What is being asked
From the entries that follow, copy each line containing the word "computer".

Data for review
════

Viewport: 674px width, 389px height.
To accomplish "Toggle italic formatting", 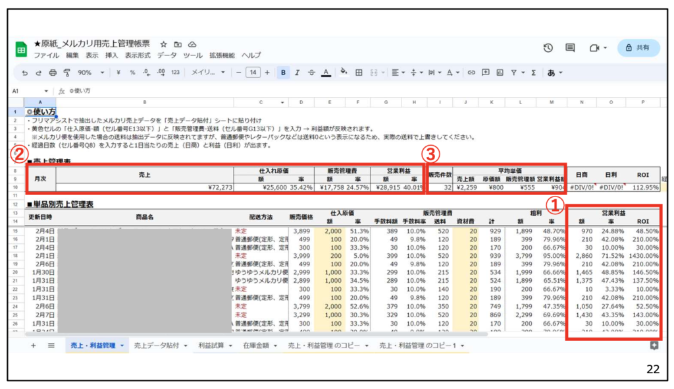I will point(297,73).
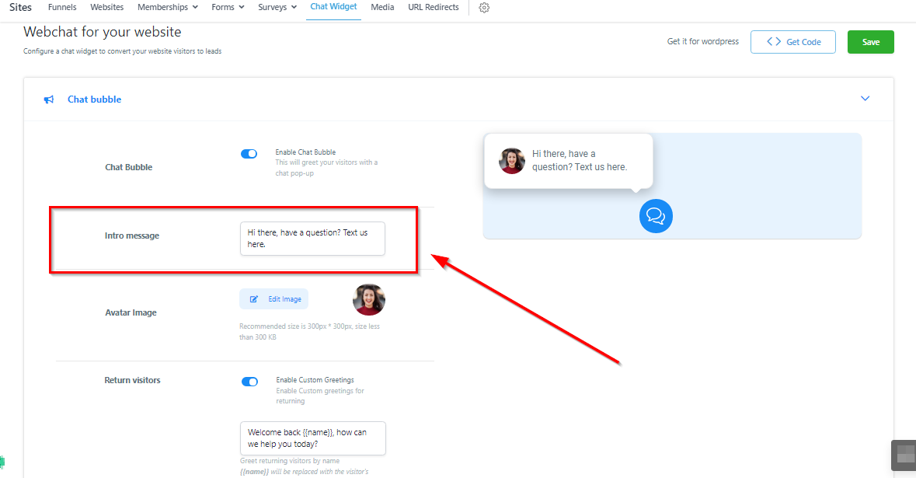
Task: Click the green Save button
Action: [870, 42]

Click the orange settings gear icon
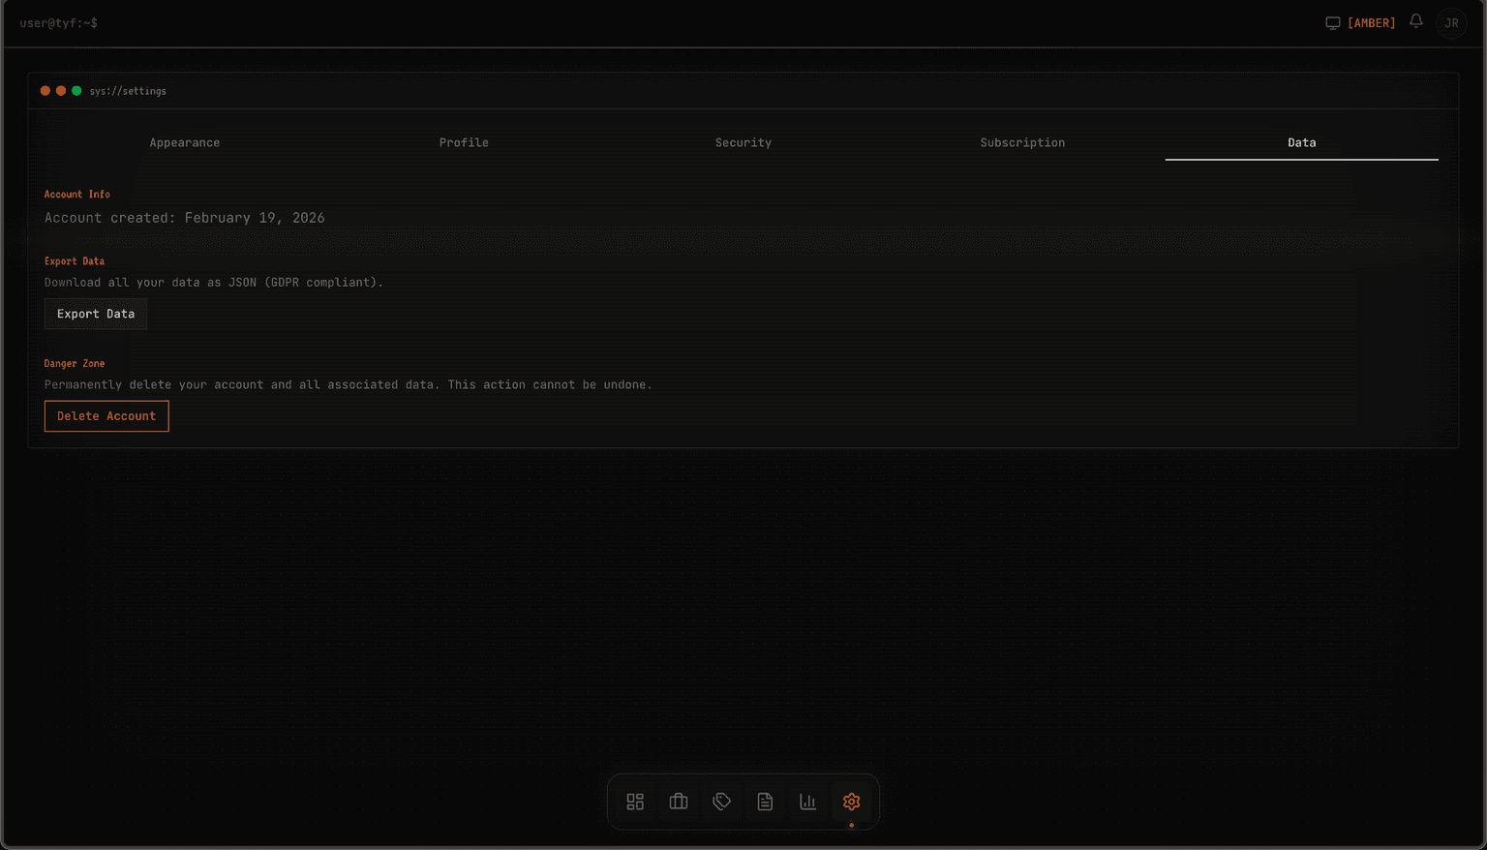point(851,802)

════

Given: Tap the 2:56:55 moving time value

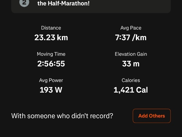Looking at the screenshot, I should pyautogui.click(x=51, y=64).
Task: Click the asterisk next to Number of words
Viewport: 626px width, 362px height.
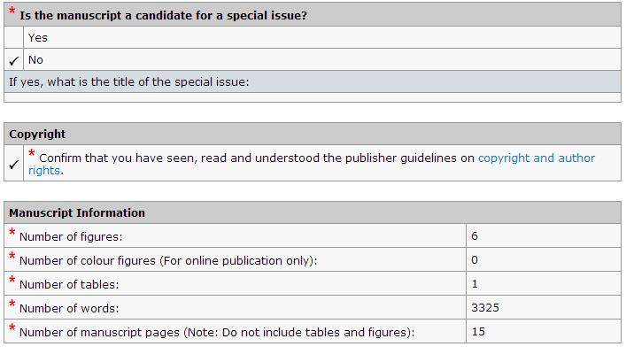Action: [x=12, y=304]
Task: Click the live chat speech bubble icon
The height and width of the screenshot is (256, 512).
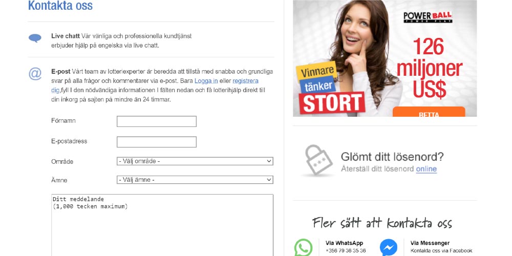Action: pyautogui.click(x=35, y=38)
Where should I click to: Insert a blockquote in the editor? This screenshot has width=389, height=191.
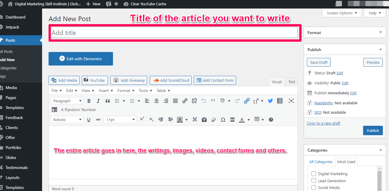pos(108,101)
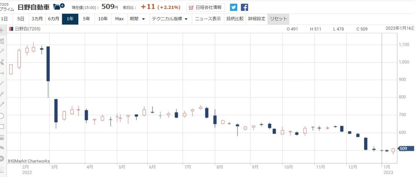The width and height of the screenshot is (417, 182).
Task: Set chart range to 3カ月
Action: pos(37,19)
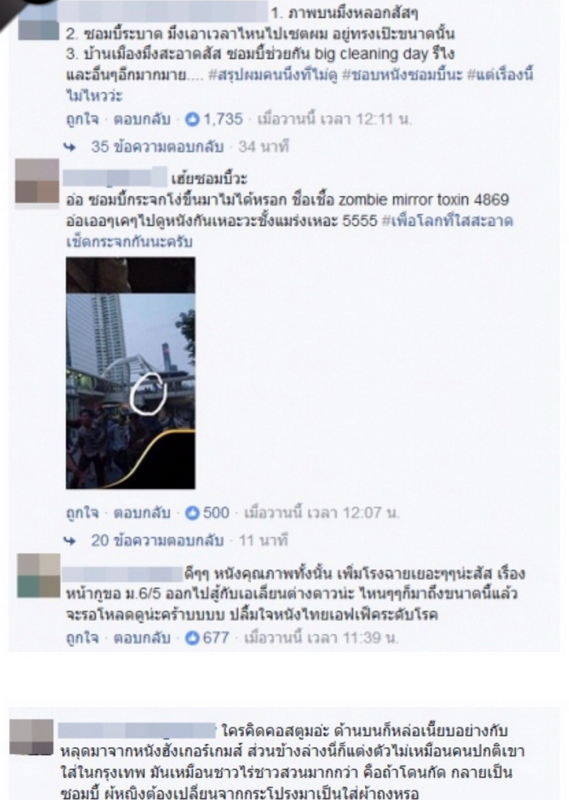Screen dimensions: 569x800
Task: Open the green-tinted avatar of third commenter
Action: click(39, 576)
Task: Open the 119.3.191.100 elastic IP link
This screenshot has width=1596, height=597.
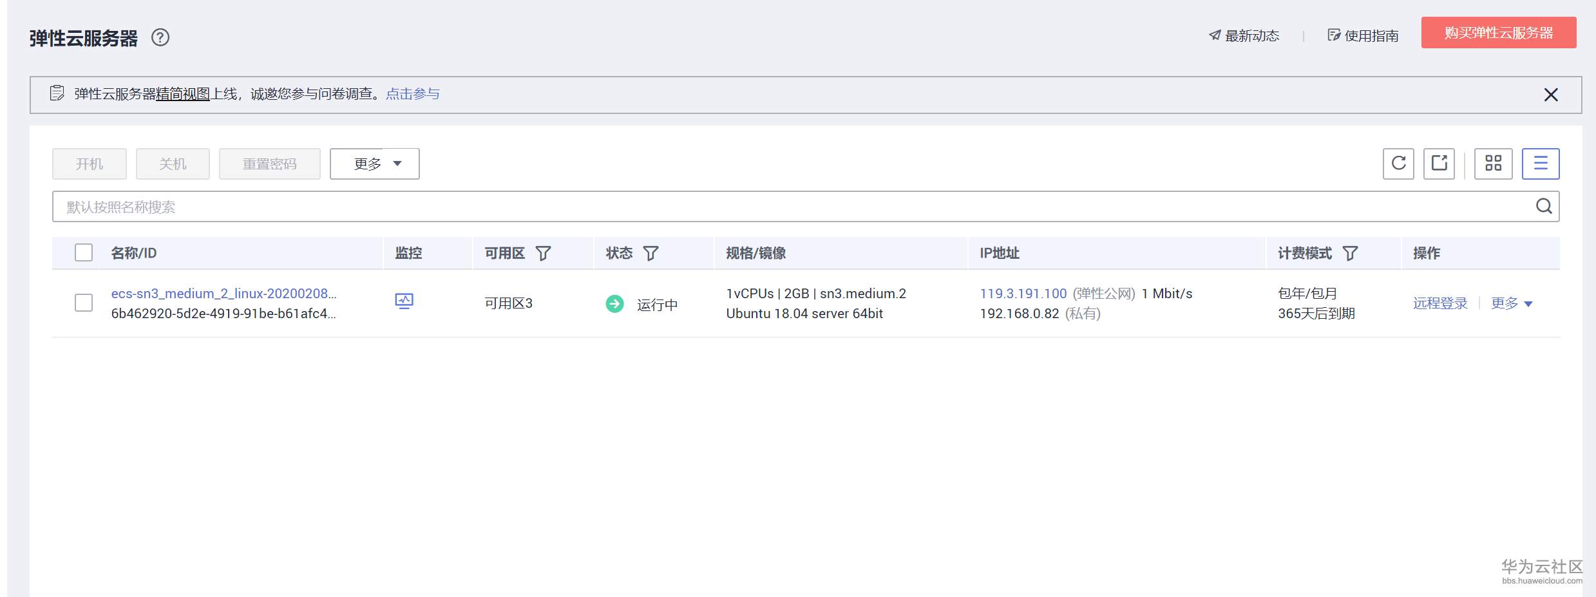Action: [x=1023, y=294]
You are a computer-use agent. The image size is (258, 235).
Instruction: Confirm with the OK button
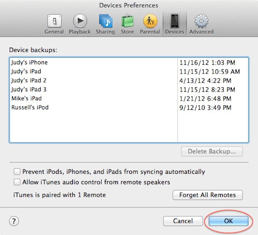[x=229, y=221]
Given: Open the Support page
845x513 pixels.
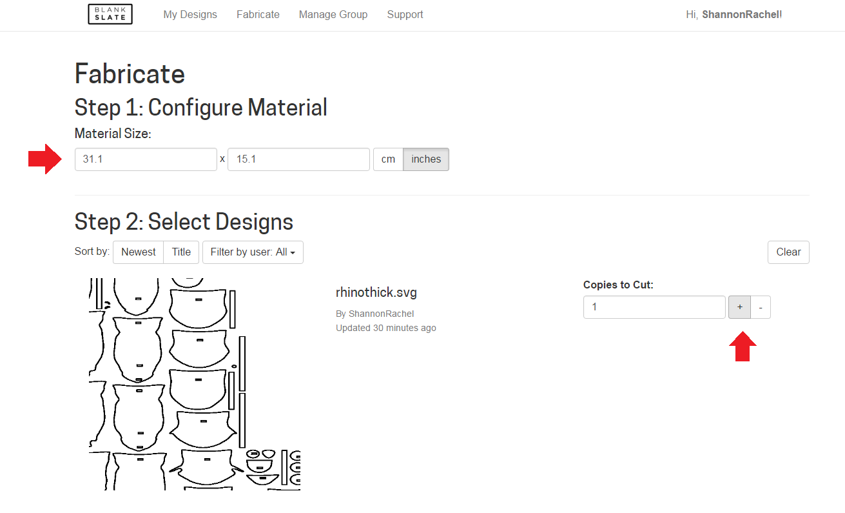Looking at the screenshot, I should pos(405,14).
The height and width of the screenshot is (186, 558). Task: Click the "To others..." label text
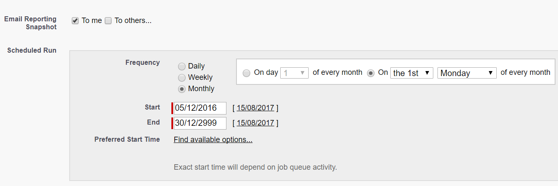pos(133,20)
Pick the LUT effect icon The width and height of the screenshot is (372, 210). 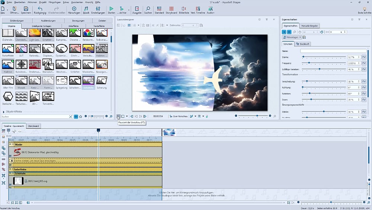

════

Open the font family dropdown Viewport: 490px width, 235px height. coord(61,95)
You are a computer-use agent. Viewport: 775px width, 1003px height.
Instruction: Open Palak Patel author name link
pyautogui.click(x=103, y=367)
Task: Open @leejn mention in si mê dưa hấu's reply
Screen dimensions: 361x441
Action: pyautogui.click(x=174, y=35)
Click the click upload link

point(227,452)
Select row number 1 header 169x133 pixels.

════

Reply to the task
You are a computer-use agent. The image size is (258, 235).
You are a computer-use agent. Viewport: 775px width, 1003px height.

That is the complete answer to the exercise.